Exactly. And what's the big deal with "superstations" anyway? I have TiVo to timeshift, and the primetime lineup is essentially the same across all markets.


----------



## bills976 (Jun 30, 2002)

> _Originally posted by raj2001 _
> *
> 
> Exactly. And what's the big deal with "superstations" anyway? I have TiVo to timeshift, and the primetime lineup is essentially the same across all markets. *


I've wondered this myself -- especially when the vast majority of programming minus sports and whatnot is already on WGN and TBS.


----------



## CrankyYankee (Feb 19, 2003)

I live in Vermont. A local Direct & Dish dealer puts the empty cardboard boxes from the installs on the back porch of his business for trash pickup.
Since Dish has started offering the Vermont stations(Direct does not offer them) I have yet to see a DirectTV box on his back porch.


----------



## Mike123abc (Jul 19, 2002)

> _Originally posted by raj2001 _
> *
> 
> Exactly. And what's the big deal with "superstations" anyway? I have TiVo to timeshift, and the primetime lineup is essentially the same across all markets. *


The only big deal is in markets like mine where there are not local WB/UPN stations. I have a low power UPN but not a WB station here. If I had a local WB (and a stronger UPN -- a bit of static) I probably would not subscribe to the superstations.


----------



## Steve Mehs (Mar 21, 2002)

The big deal about the supers for me is their novelity factor, It's something other the Buffalo TV. I don't watch much WB or UPN programming, but the endless re runs of Home Improvement and local news from somewhere other then here are nice.


----------



## BobaBird (Mar 31, 2002)

> _Originally posted by raj2001 _
> *Exactly. And what's the big deal with "superstations" anyway? I have TiVo to timeshift, and the primetime lineup is essentially the same across all markets. *


Your objection hints at part of the big deal. The primetime lineup is on at the same time as every other channel's. Unless you have more than one recorder, or a dual tuner DVR, you will have to give something up. Having that lineup available from a different time zone gives you more options for resolving schedule conflicts.


----------



## crkeehn (Apr 23, 2002)

> _Originally posted by Scott Greczkowski _
> *Yeah when I canceled my DirecTV they did everything to keep me as a customer, from free equipment to free services.
> 
> I know many people who canceled Dish Network who were never offered a things, instead they were told they would have to pay a $25 fee is they decide to come back.
> ...


I was one of those people. I, the beginning of June cancelled E*. That lasted about a week while we discovered how dismal OTA television was. I called E* about reconnecting and they offered me.....
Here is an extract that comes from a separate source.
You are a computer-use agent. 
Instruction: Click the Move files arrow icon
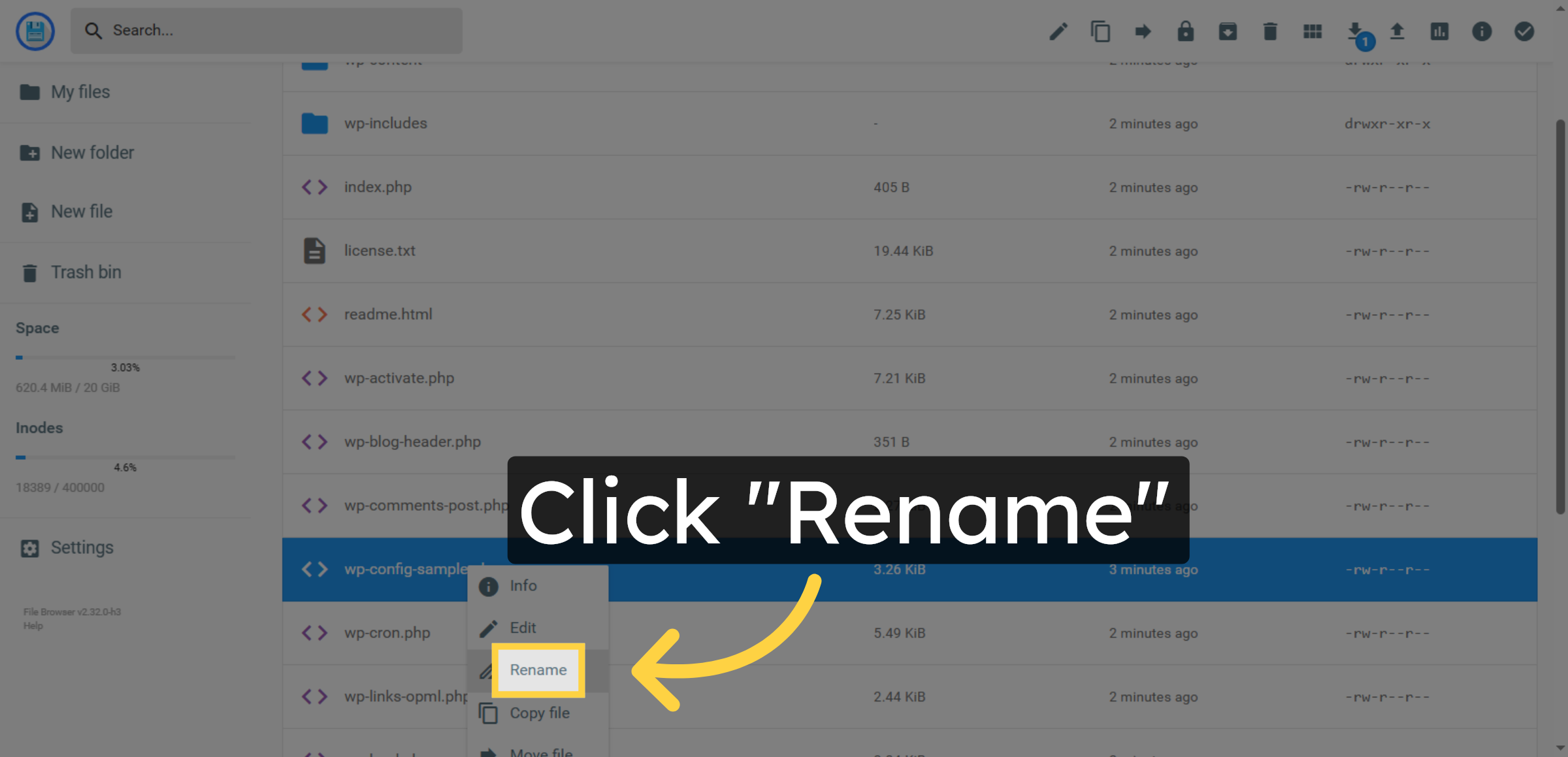click(x=1143, y=31)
$25 reconnect fee + 2 months advance payment for a total of about $90 to rejoin.

I talked to DirecTV. I had had DirecTV when Bell Atlantic carried it and basically cancelled it because of problems with Bell ATlantic rather than D*. I was still on their database so they couldn't offer me a new subscriber rate. They did offer me a one room installation with a second receiver for an added $49. When I said I would have to check with my wife and would call them back, they arranged for me to receive the second receiver at no additional cost.

When I called to activate programming I asked if I qualified for the two months of Total Choice plus with locals , the current promotion. I didn't, which was fine, however the rep arranged for two months of Showtime so that I would have something extra.

With programming very similar (in fact D* has Hallmark on the Total Choice level which makes my wife happy as she loves the Saturday afternoon Oaters) the extra distance that D* was willing to go was very greatly appreciated.


----------